En el marco del cine contemporáneo, no resulta fácil encontrar una película que se aproxime de forma sensible al universo de la vejez sin caer en las trampas del paternalismo y el sentimentalismo. No todo es vigilia –segunda película de Hermes Paralluelo, después de Yatasto– lo consigue aunando el rigor de una cámara que observa sin entrometerse y el genuino compromiso de un cineasta implicado afectivamente con la realidad retratada (no es para menos, tratándose de la vida de sus propios abuelos). Construida sobre la frontera entre el documento y la ficción, compuesta mayormente en plano fijo y sin adornos sonoros, la película abandona puntualmente su austeridad formal para elevarse en elegantes travellings y gracias a un emotivo momento musical que parece salido del cine de Terence Davies.

En su tierno y desnudo acercamiento a una pareja de ancianos que ve cómo se tambalea su mundo privado, su independencia, No todo es vigilia se sitúa más cerca del estoicismo humanista de Cuentos de Tokio (1953) de Yasujirō Ozu y Make Way for Tomorrow (1927) de Leo McCarey que del fatalismo de Amor (2012) de Michael Haneke. En uno de sus mayores logros, el film retrata el hogar de la pareja protagonista como un espacio cargado de misterio, donde resulta difícil saber cómo se conectan las diferentes estancias. Una noción de lo cotidiano como puerta abierta al enigma y la revelación en la que resuena, de nuevo, el legado de Ozu.

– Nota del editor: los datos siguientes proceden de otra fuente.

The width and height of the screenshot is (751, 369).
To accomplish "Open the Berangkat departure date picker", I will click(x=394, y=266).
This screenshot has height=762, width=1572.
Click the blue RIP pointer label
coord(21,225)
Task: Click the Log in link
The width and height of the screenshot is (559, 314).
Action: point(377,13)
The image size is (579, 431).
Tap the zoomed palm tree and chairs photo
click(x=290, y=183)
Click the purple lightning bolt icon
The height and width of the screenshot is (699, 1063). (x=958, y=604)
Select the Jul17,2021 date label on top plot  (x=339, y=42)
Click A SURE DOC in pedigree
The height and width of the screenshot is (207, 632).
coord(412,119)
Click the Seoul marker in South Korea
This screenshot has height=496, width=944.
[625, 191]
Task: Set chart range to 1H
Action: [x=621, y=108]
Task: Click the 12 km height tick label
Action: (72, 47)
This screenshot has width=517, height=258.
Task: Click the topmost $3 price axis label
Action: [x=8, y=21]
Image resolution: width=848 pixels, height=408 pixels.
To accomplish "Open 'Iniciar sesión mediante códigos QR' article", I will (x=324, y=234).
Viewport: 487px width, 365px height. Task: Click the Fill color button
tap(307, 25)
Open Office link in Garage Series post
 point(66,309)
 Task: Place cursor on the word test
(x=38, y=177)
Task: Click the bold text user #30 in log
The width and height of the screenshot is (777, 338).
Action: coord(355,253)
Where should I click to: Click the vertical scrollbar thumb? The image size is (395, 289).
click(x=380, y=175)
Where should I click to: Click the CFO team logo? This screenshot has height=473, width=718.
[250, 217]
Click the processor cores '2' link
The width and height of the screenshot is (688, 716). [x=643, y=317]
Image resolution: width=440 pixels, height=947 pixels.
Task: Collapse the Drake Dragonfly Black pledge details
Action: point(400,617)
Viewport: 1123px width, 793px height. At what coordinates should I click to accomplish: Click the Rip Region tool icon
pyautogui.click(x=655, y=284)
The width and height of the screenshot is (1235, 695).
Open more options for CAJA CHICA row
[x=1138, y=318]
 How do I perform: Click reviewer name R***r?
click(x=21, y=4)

Tan rigurosa como expresiva, No todo es vigilia tiene la virtud de mantenerse fiel al parsimonioso ritmo vital de sus protagonistas. La forma y el tempo del film responden a las necesidades de la historia y no viceversa. Aunque el logro definitivo de la película reside en la forma en que materializa en imágenes algo delicado y fascinante: la lucha de una pareja que parece atrapada mentalmente en otro tiempo y que debe lidiar con la dramática realidad física que les impone su presente.